H.B. Sugg now joins Belvoir, Bethel and Ridgewood Elementaries as winners of the event, which aims to get community interaction via Facebook.
Users can find their school’s logo on the Joe Pecheles Facebook account and like, comment and share, earning their school one point for each action. One winner is chosen each month based on what group is eligible. Schools are grouped based on school size to keep the voting fair.
“The thing that I love most about the Farmville community is that if you ask, they deliver,” said Principal Allison Setser. “This is something we were determined to win so we asked the community, family and friends and they came out to support us.”
The money goes directly to helping fund the Positive Behavioral Interventions & Supports (PBIS) programs in the schools.
PBIS is a statewide initiative that utilizes “a framework or approach comprised of intervention practices and organizational systems for establishing the social culture, learning and teaching environment and individual behavior supports needed to achieve academic and social success for all students,” according to the North Carolina Department of Instruction.
Winners of the monthly contest are encouraged to use the money for incentives for students who do not have many office referrals, such as pizza or ice cream parties, dances or more, according to Travis Lewis, public information officer for Pitt County Schools.
“We try to come up with incentives whenever they are exhibiting really great behavior,” Lewis said. “Instead of always just having consequences for negative behavior, we want to have rewards for positive behavior.”
For H.B. Sugg, the check will go towards enhancing the school’s PAW Party, which is an event that takes place every nine weeks to reward students who show positive attitudes, follow directions and work cooperatively. Select students were even invited to pose with the check, which was taller than most of them.
In the past, the school has welcomed Kona Ice, thrown a movie night, performed a step show and participated in a student-staff basketball game, along with the high school.
Setser clearly had some ideas in mind as she proudly told the students who gathered in the front office that their PAW Parties might be getting a little better.

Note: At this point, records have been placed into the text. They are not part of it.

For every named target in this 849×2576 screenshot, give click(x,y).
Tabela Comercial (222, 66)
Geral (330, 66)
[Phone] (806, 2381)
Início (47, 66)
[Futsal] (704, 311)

“We’re very limited on our funding so we’ve had to be creative,” Setser said. “Now we can provide a big incentive for our students to behave and it goes straight to them, so we’re excited about that.”
Previously, PBIS incentives were partially funded by “Jean Fridays” at certain schools, where students could pay $1 and wear jeans, Lewis said. However, when the district shifted from uniforms to a dress code last year, PCS had to look elsewhere.
“PBIS is a mandate that schools have to do,” Pecheles said. “We just wanted to step in and fund it since there is no state funding to do it. Education is the key to everything.”
The partnership also gives Pecheles Automotive, which also provides a car for the PCS Teacher of the Year, coveted advertising exposure, as community members around each of the schools interact with the company’s Facebook page to earn the points.
“This is great advertisement for them but it also shows the heart involved in backing up the schools and supporting us,” Setser said.